Everything from the line holding "This screenshot has width=1017, height=771." through the last line of the records should be repeated word for word, and pictures should be omitted.
┌────────
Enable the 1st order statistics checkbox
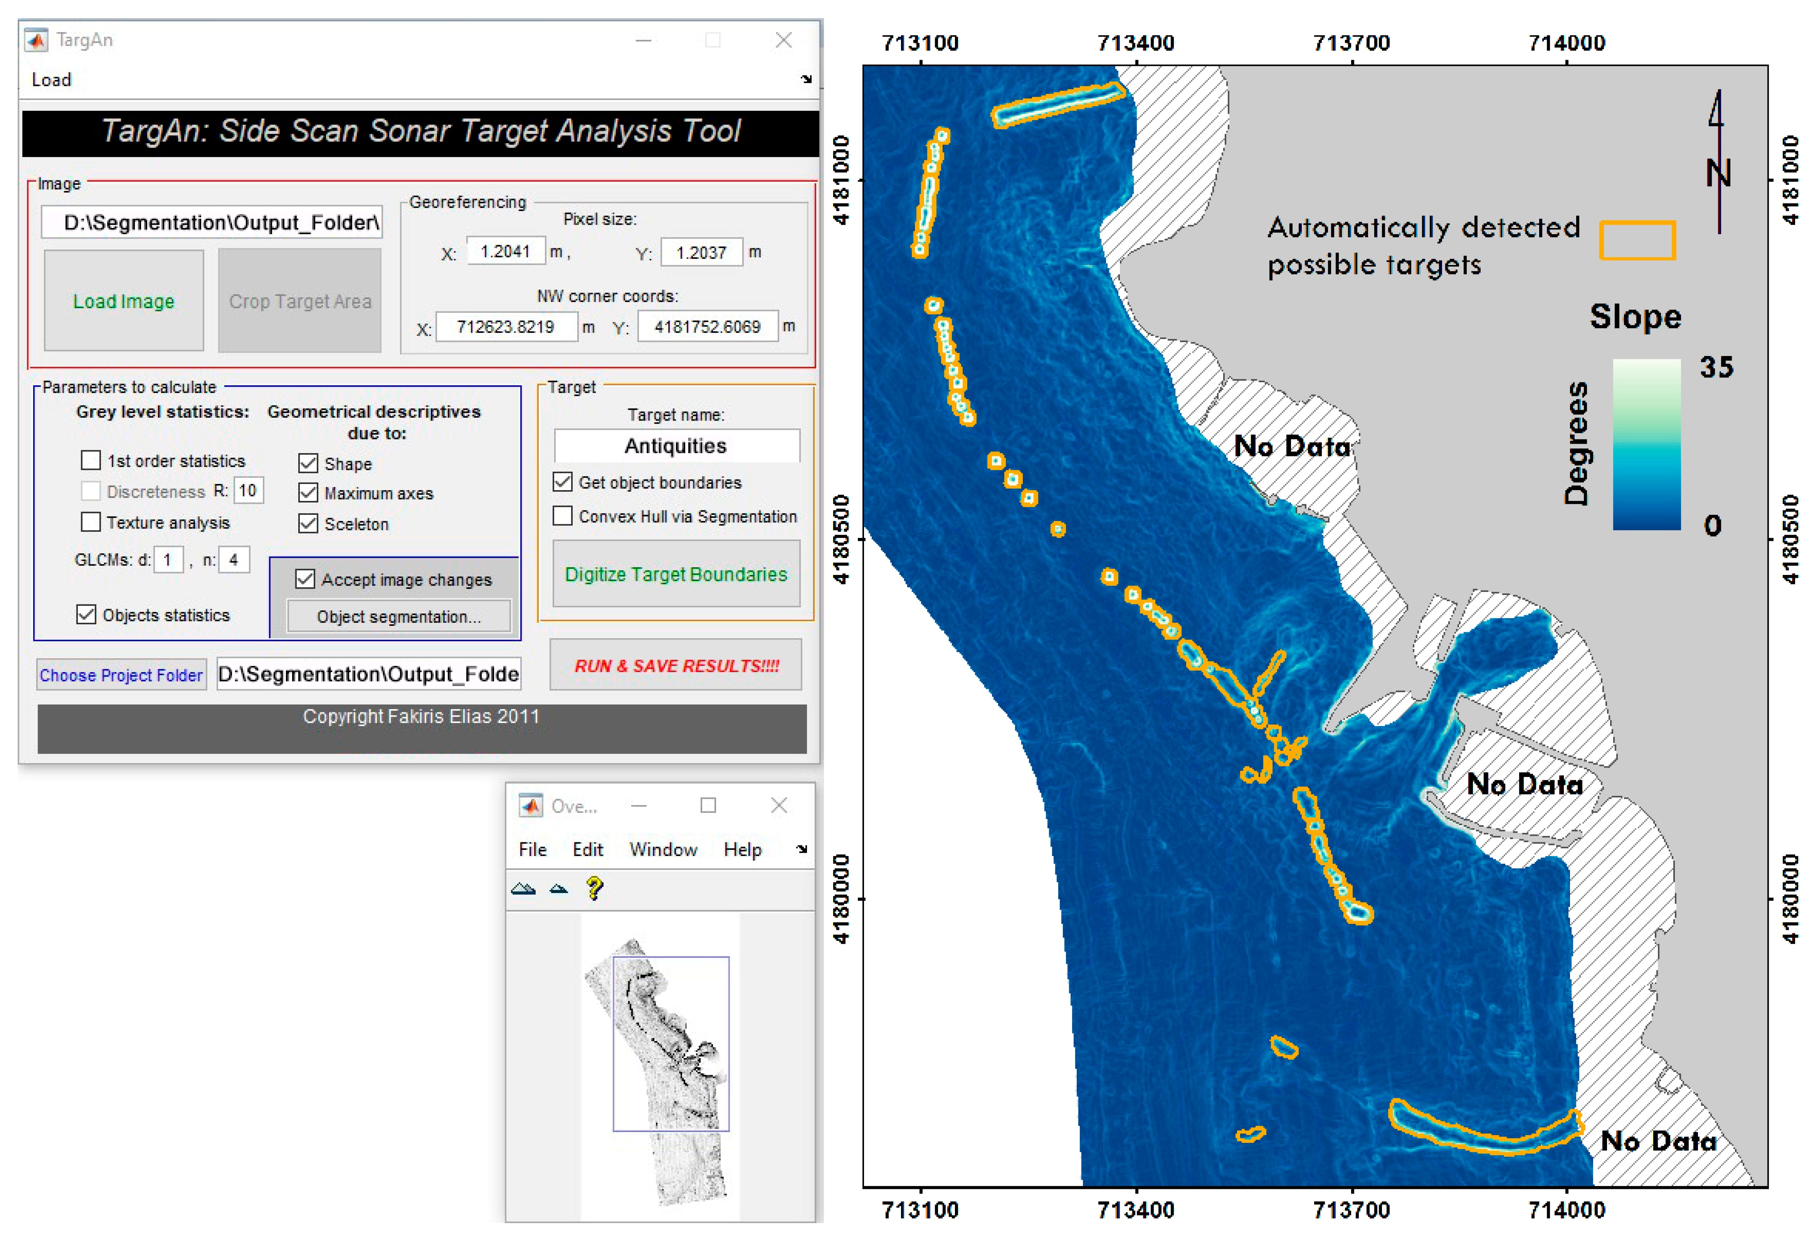 (91, 460)
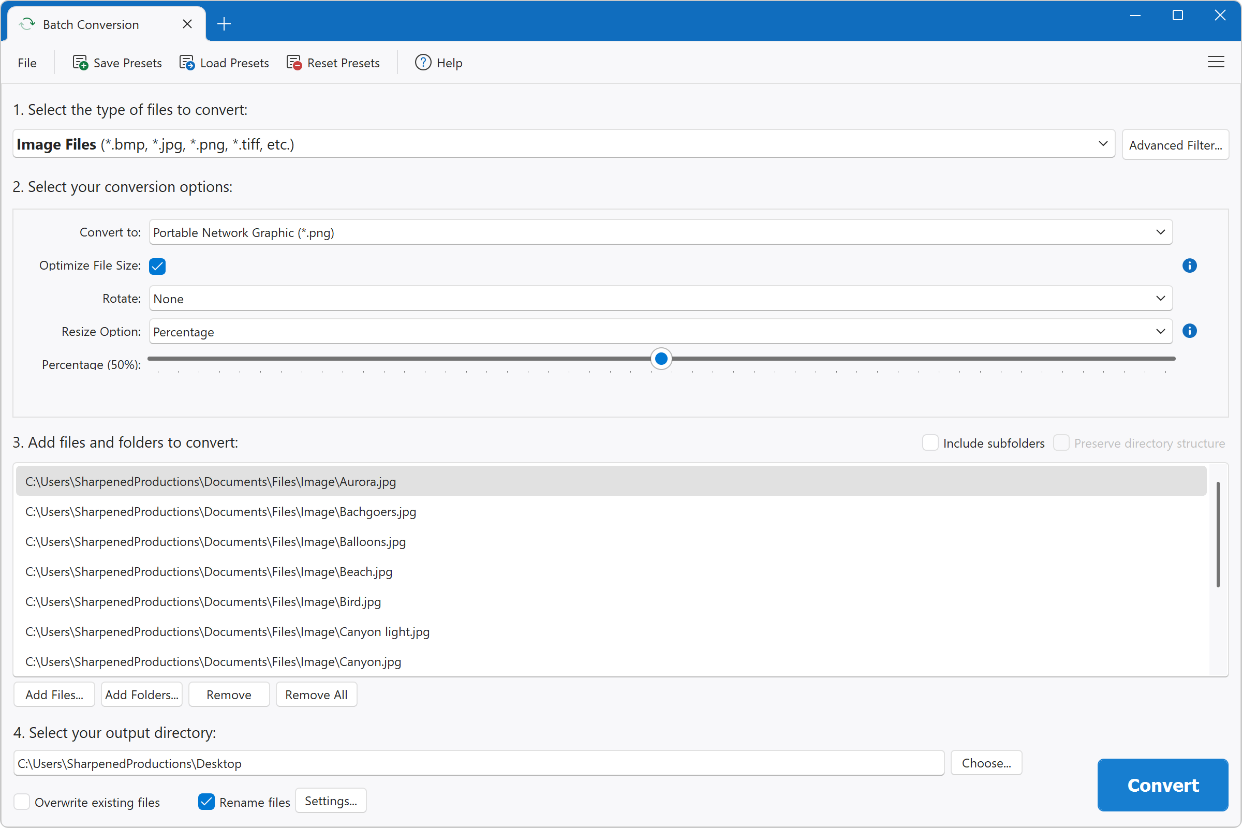Click the info icon beside Optimize File Size
Screen dimensions: 1242x828
(x=1189, y=266)
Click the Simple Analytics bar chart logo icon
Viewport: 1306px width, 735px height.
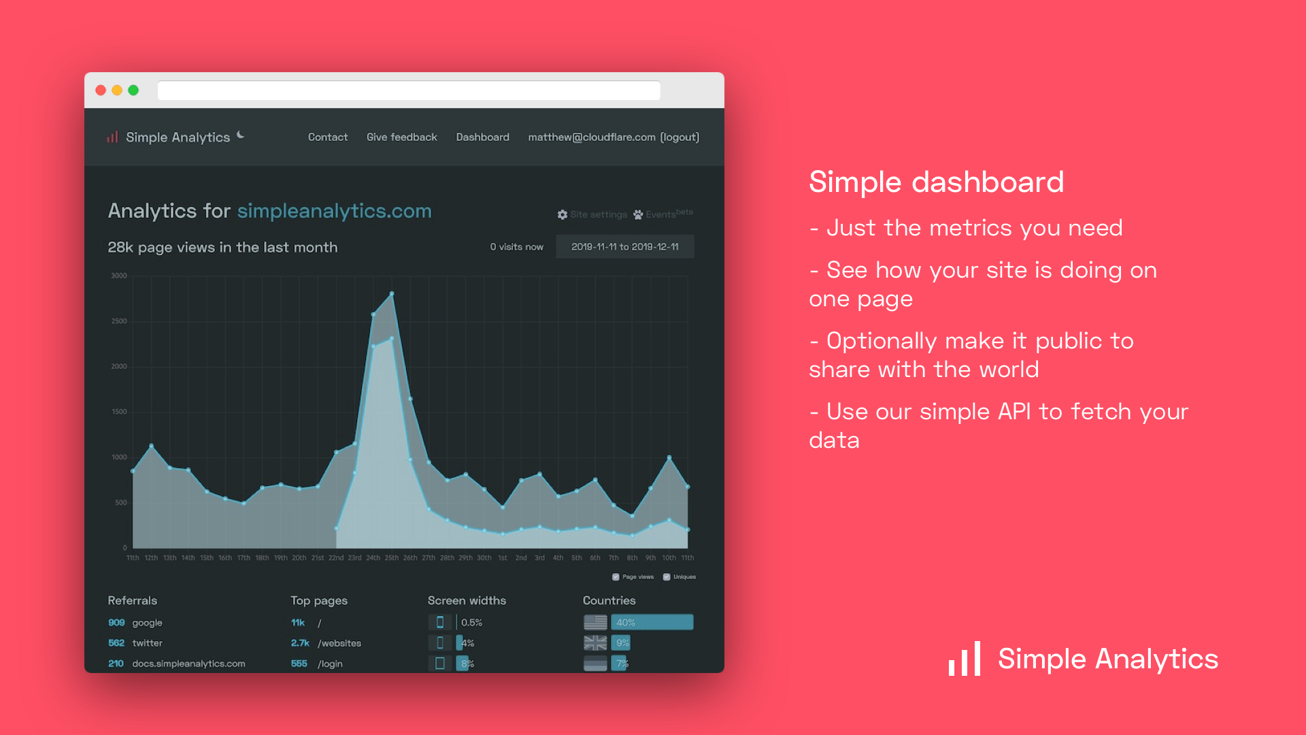(112, 137)
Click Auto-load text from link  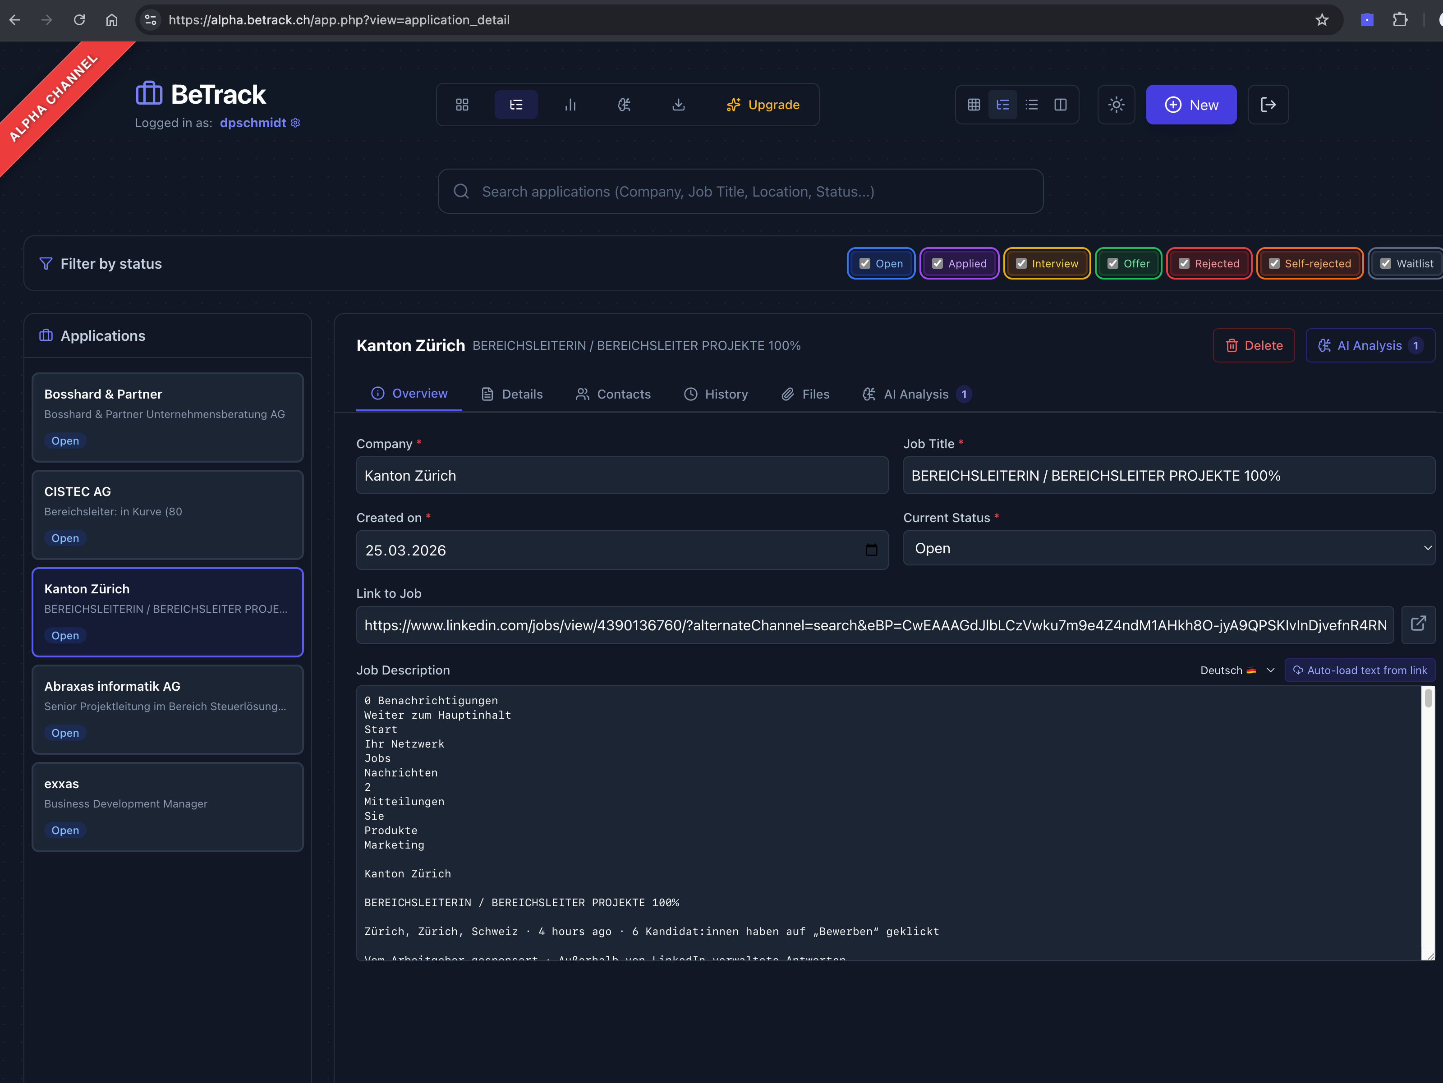(x=1359, y=670)
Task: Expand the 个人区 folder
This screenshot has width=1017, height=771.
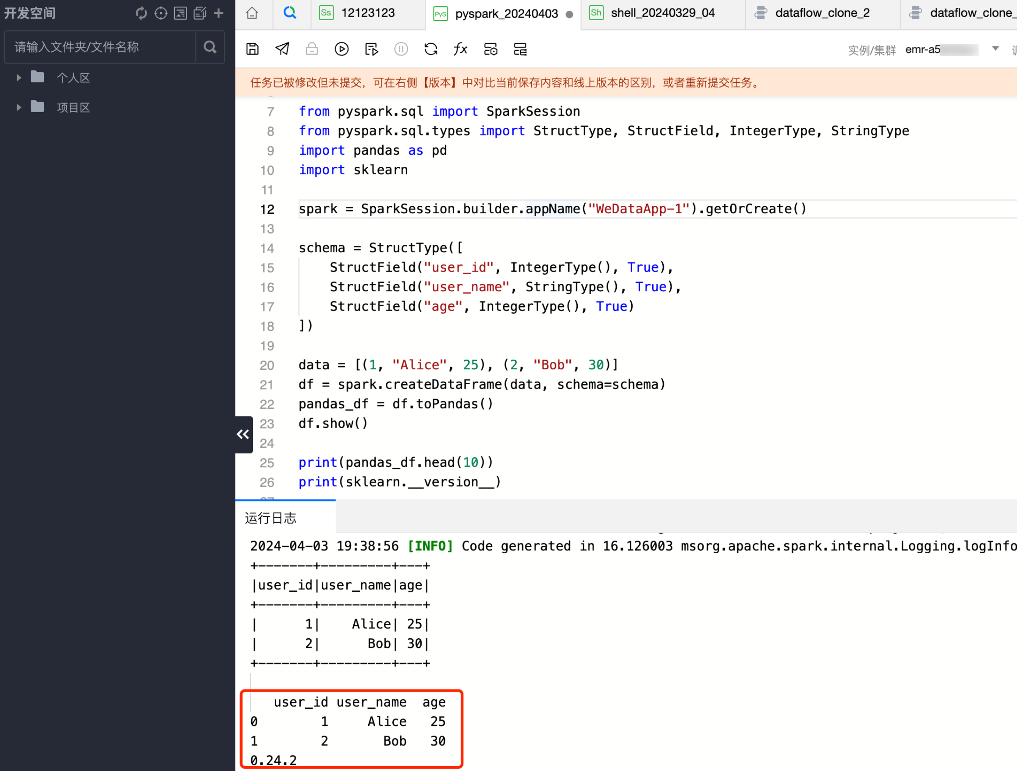Action: point(19,78)
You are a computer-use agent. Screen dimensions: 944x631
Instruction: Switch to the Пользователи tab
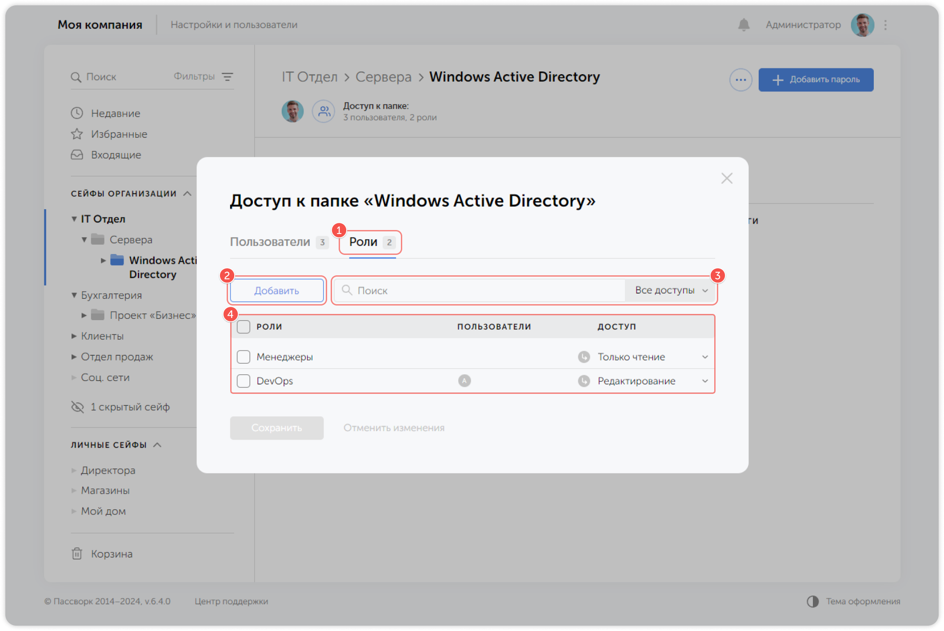[x=270, y=242]
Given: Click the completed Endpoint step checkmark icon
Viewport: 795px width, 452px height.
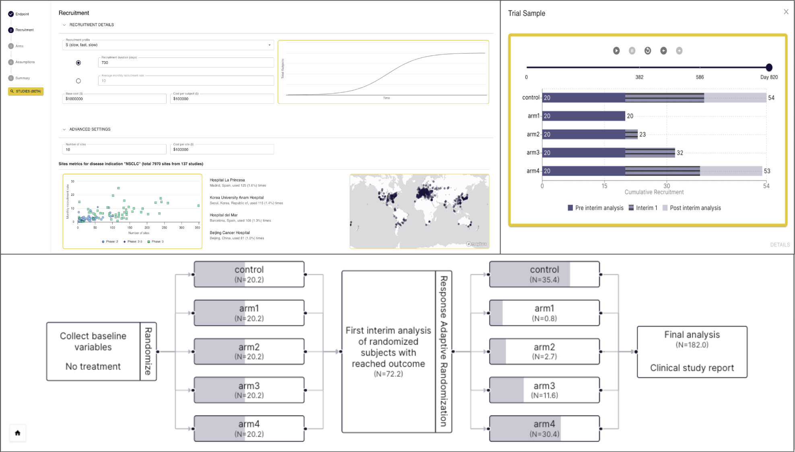Looking at the screenshot, I should tap(11, 14).
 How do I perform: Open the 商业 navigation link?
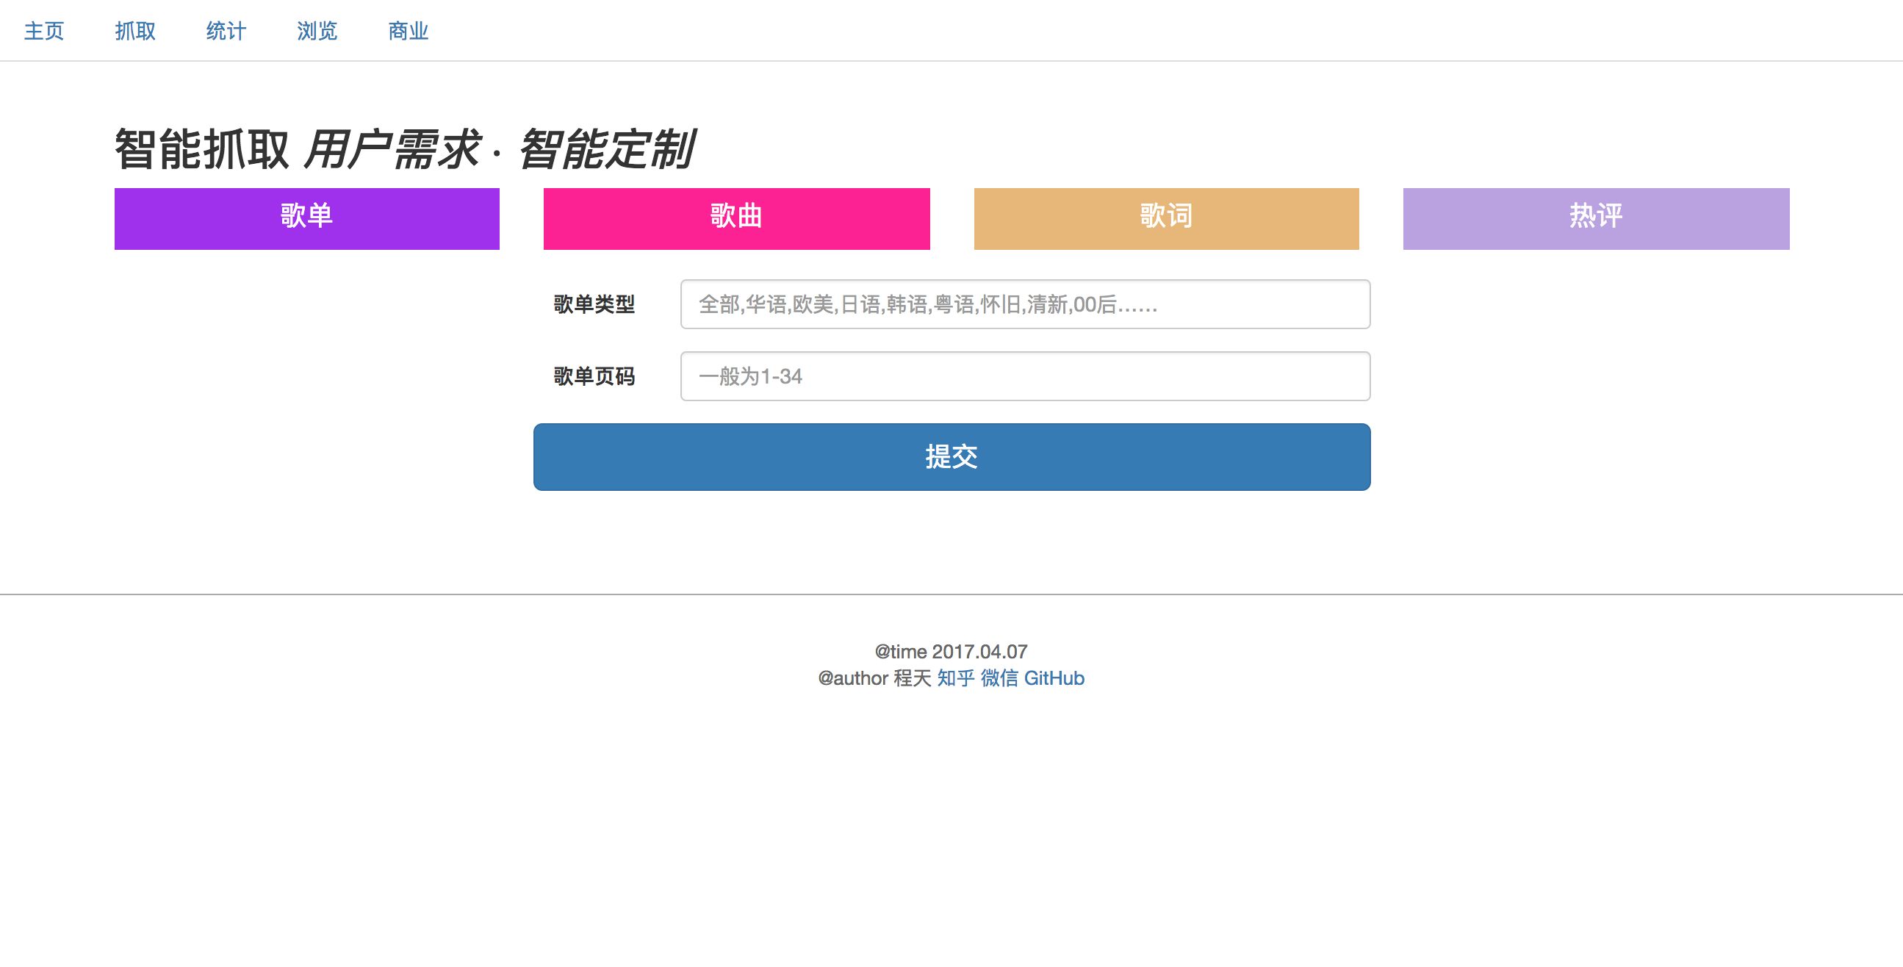(408, 31)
└────────
▸ **WRITTEN SOLUTION**:
This screenshot has width=1017, height=771.
Action: point(19,78)
You are a computer-use agent. Screen dimensions: 944x631
Instruction: Switch to the Пользователи tab
[x=270, y=242]
Given: Click the completed Endpoint step checkmark icon
Viewport: 795px width, 452px height.
Looking at the screenshot, I should tap(11, 14).
 How do I perform: Open the 商业 navigation link?
(408, 31)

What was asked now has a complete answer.